## Selected excerpt
The rise of Big Data, and the industry’s IoT craze, are driving huge demand for streaming data analytics. There’s an impediment though: streaming data is hard to work with. 2016 will heighten the demand, and also the tension around the difficulty. It may also force a solution.
In the big-data era, businesses yearn to be data-driven in their decision making processes. Rather than act on hunch, they’d prefer to observe and measure, then make decisions accordingly. That’s a laudable standard – but it raises the bar. A culture driven by data, in turn, drives a desire for real-time, streaming data.
And if culture didn’t drive that desire, technology trends would. Analyzing Web logs in real-time can help drive multi-channel marketing initiatives with much more immediate impact. The extremely-hyped IoT – the Internet of Things – is all about the observation of ephemeral sensor readings, the quintessential streaming data. But the value of that data is ephemeral as well, making real-time, streaming analytics a necessity. In the consumer packaged goods world, for example, using sensors to monitor temperature and other physical attributes of manufacturing equipment helps assure things are running smoothly. These readings can also be fed into predictive models to prevent breakdowns before they happen, and keep the assembly lines running.

## Information shown
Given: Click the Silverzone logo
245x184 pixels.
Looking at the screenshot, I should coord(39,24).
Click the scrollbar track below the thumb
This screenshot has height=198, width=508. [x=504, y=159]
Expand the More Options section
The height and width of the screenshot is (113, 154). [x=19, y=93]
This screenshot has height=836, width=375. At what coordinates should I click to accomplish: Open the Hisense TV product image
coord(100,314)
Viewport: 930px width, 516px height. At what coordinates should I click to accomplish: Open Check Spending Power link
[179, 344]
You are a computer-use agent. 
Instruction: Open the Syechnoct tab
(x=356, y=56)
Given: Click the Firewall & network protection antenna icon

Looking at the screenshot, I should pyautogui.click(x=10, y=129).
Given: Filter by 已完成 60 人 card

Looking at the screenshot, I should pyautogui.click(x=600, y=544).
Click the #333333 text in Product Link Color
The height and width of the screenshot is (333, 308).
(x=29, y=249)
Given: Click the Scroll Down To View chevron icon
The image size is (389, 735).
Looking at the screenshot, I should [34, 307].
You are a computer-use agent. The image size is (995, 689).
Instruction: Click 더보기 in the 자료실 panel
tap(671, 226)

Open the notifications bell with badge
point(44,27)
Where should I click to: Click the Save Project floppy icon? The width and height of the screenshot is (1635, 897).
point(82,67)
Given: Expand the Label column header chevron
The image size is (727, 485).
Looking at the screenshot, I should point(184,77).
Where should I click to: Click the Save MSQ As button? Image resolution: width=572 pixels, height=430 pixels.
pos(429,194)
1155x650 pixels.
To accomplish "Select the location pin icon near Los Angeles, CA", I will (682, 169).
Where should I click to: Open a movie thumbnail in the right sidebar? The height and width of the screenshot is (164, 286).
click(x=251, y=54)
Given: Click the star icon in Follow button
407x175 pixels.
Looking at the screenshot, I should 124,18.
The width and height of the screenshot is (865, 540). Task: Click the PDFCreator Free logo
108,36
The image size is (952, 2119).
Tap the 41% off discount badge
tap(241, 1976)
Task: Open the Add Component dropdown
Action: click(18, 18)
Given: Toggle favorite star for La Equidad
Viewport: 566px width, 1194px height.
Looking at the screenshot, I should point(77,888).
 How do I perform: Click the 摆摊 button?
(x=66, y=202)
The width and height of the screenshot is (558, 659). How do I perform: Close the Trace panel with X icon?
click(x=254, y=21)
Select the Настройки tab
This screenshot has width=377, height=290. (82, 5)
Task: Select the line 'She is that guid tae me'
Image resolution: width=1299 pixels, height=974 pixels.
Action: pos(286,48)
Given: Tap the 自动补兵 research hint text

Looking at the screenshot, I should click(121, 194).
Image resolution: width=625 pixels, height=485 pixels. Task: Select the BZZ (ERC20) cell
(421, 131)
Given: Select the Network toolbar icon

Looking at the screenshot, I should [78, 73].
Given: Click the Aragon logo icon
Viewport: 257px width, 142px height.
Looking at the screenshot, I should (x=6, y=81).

## Short problem
Using the streaming data analytics text, list each distinct hyphenated word it contains, counting a repeated word only once.

## Solution to the problem
big-data
data-driven
real-time
multi-channel
extremely-hyped